Sebagian dari mereka yang tidak suka dengan ajaran Islam seringkali menggambarkan bahwa Islam adalah agama teroris, agama keras dan mengajarkan kekerasan pada anak. Tak jarang mereka mengambil sepotong-potong dari ayat al Qur'an atau hadits Rasulullah. Seperti misalnya hadits tentang memukul anak jika tak mau sholat ketika berumur 10 tahun.
“Suruhlah anak-anakmu melakukan shalat di waktu dia berumur tujuh tahun, Dan pukullah mereka kalau sudah berumur sepuluh tahun dan pisahkanlah tempat tidur di antara mereka (maksudnya antara anak laki-laki dan perempuan)”. (HR. Abu Daud)
Rasulullah menjelaskan dalam hadits diatas bahwa orang tua harus memerintahkan anaknya untuk shalat mulai dari berumur tujuh sampai sepuluh tahun. Itu artinya selama tiga tahun orangtua harus bersabar membimbing dan mengingatkan terus tentang shalat. Oleh karena itu kita bisa menghitung berapa kali perintah itu harus kita sampaikan kepada anak.
Perintah itu selama tiga tahun, tiga tahun sama dengan 3 x 365 hari = 1095 hari. Sementara shalat 5 x sehari semalam. Jadi 1095 x 5 = 5475 x perintah.
Baru setelah itu orang tua diperbolehkan untuk memukul jika tak mau melakukan sholat. Bahkan menggunakan cara memukul itupun merupakan cara terakhir jika anak sudah tidak bisa dinasehati dengan baik.
Itu artinya diperbolehkan memukul anak yang berusia 10 tahun, jika sudah disuruh sholat semenjak berusia 7 tahun. Bukan baru seminggu atau sebulan langsung main pukul saja. Dalam memukulnya pun ada tatacaranya, Tidak boleh secara serampangan.
Ingat, hadits diatas berbicara tentang masalah 'sholat' ini perkara asas dalam agama. Shalat itu wajib, dan juga penting sekali. Jadi tidak bisa dibenarkan ketika anak malas belajar atau tak mengerjakan PR kemudian dihukum layaknya meninggalkan sholat.

◆ **Data mentah**:
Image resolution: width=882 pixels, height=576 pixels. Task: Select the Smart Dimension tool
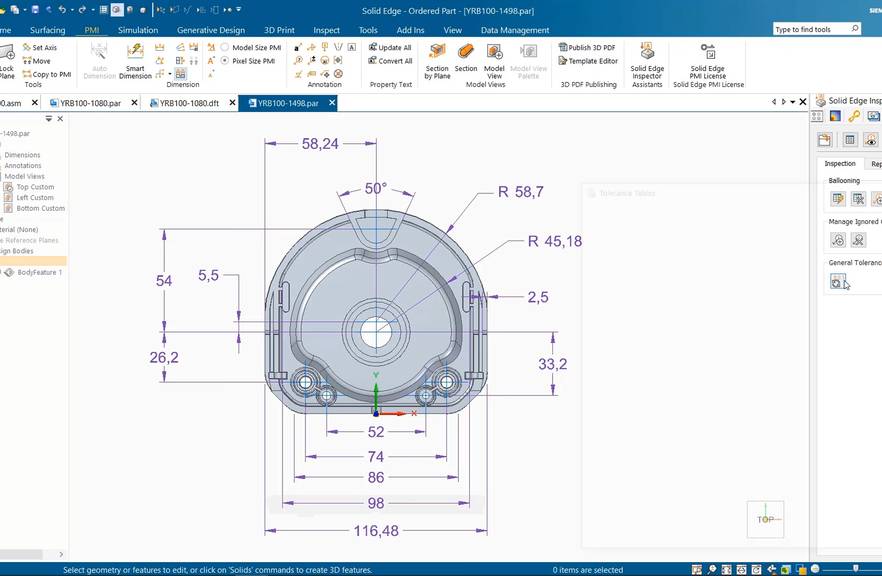pyautogui.click(x=133, y=60)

◆ **Permintaan tertulis 1**: Menurut bacaan tentang perintah shalat bagi anak, berapa kali perintah shalat harus disampaikan orang tua kepada anak selama tiga tahun?
◆ **Permintaan tertulis 2**: Teruskan bacaan tentang perintah shalat bagi anak mulai dari bagian terakhirnya.
Baris-baris data tidak ada hubungannya dengan bacaan tentang perintah shalat bagi anak.

◆ **Keluaran yang diharapkan 1**: Sebanyak 5475 kali.

◆ **Keluaran yang diharapkan 2**:
Terkait cara memukul anak, Syekh Ibnu Utsaimin rahimahullah menjelaskan,
"Nabi shallallahu alaihi wa sallam telah memerintahkan agar kita memerintahkan anak-anak kita melakukan shalat saat mereka berusia tujuh tahun, atau kita memukul mereka saat mereka berusia sepuluh tahun. Padahal ketika itu mereka belum berusia balig. Tujuannya adalah akar mereka terbiasa melakukan ketaatan dan akrab dengannya. Sehingga terasa mudah dilakukan apabila mereka telah besar dan mereka mencintainya. Begitupula dengan perkara-perkara yang tidak terpuji, tidak selayaknya mereka dibiasakan sejak kecil meskipun mereka belum balig, agar mereka tidak terbiasa dan akrab ketika sudah besar." (Fatawa Nurun ala Darb, 11/386)
Beliau juga berkata,
"Perintah ini bermakna wajib. Akan tetapi dibatasi apabila pemukulan itu mendatangkan manfaat. Karena kadang-kadang, anak kecil dipukul tapi tidak bermanfaat pukulan tersebut. Hanya sekedar jeritan dan tangis yang tidak bermanfaat. Kemudian, yang dimaksud pukulan adalah pukulan yang tidak melukai. Pukulan yang mendatangkan perbaikan bukan yang mencelakakan." (Liqo Al-Bab Al-Maftuh, 95/18)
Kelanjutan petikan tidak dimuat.